Discussions are underway about the possibility of revamping the football format in Minnesota. At the Fall Area Meetings -- which began last week in St. Cloud and will continue through early October in Mankato, Marshall, Fergus Falls, Thief River Falls, Chisholm, Rochester and Brooklyn Park – football scheduling issues are part of the agenda.

One possible change is adding a “zero week” to the season, allowing schools to play their first game one week earlier than usual and take a week off (without practicing) later in the season. Also under discussion is the possibility of adopting football schedules partially based on section alignment, with all teams advancing to the postseason or the top four teams in each section advancing.

Any such advancements would be welcome at Wayzata.

“It causes dilemmas because as we’re looking to fill the schedule, we literally start thinking, ‘How far can we get on a bus and drive?’ ” Trojans coach Brad Anderson said after Thursday’s game. “We were willing to drive all the way to Fort Wayne, Indiana, play a game, get right back on the bus and come home.

“It’s not good for kids, it’s really not what high school sports is about. I’m disappointed in the fact that it’s come to this point, and people don’t see it as a problem for all high schools. I think they’re looking at it like, ‘Oh, that’s Eden Prairie’s or Wayzata’s problem,’ but I would say this is a blemish on all high school sports right now and it’s something that has to be solved by everyone. We can’t solve the problem by ourselves. People who are higher up have to make the decision that this is not good for kids and make a change.”

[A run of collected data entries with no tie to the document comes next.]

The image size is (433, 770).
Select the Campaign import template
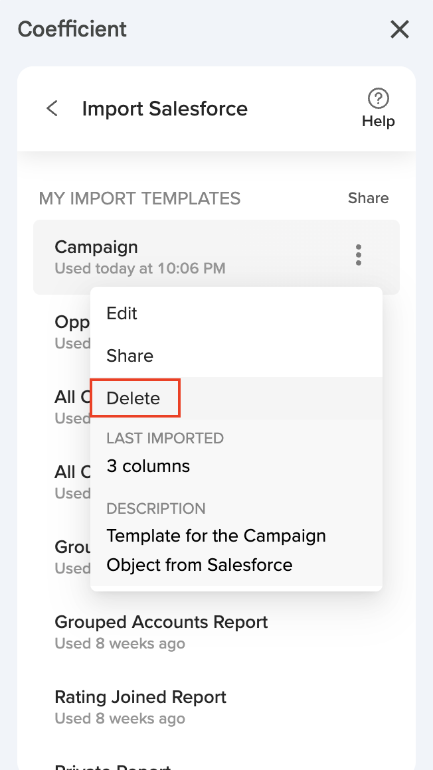(96, 248)
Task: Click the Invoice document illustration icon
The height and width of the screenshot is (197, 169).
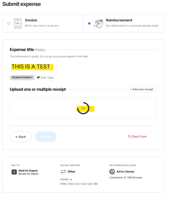Action: coord(18,23)
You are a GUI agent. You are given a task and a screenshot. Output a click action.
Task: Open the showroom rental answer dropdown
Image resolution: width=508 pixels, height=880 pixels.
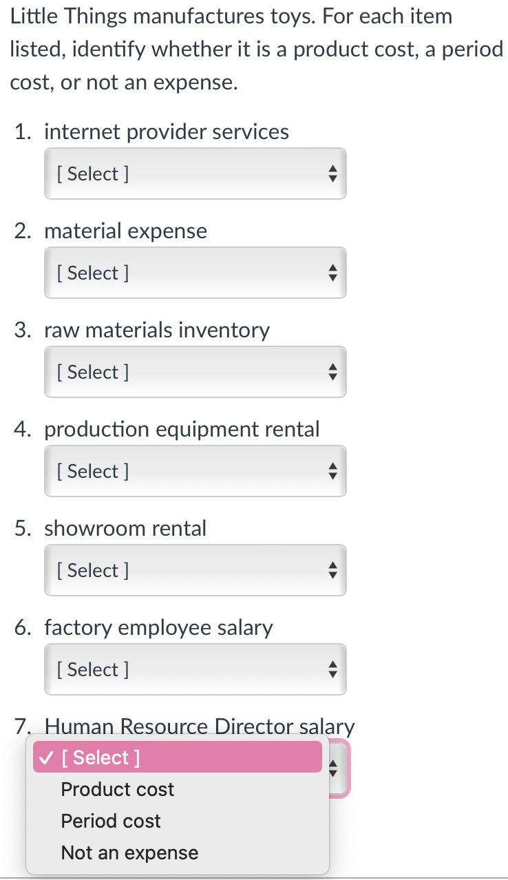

The six-game schedule means Wayzata will essentially have two bye weeks in the final month of the regular season. After playing Hopkins on Sept. 24, they will have two weeks of practice before meeting Minnetonka on Oct. 8. Then comes another nearly two weeks off before facing Eden Prairie on Oct. 20 in the final regular-season game.

“We kind of started talking about that and we really didn’t want to get too focused on that,” Wayzata senior tailback Aaron Roth said. “Initially it was like, ‘This is the end of the world’ and ‘What are we going to do now?’ It wasn’t really panic mode, but we were all a little nervous. Now that we’ve got some games under our belt, we’re just going to take it step by step."

Roth was limited to six games last year because he suffered an injury that prematurely ended his season. This time around, it’s tougher to take.

“It’s frustrating because last year I broke my ankle and that was hard enough,” he said. “It’s tough because I come back for my senior year and we only had seven games to start with, so that’s kind of a bummer.”

Anderson said he has stressed to his players that they can’t worry about things that are out of their control.

“What I told our players is that we can only play the games that are on our schedule. Don’t worry about what we don’t have control over,” he said. “We’re going to play every game as hard as we can. The week in between, we’ll figure out how to turn it into a positive.

“Our players just want to play, but the bottom line is we don’t have games those weeks. It does us no good to complain about it, and all we can do is try and figure out how we can make our team better during that week.”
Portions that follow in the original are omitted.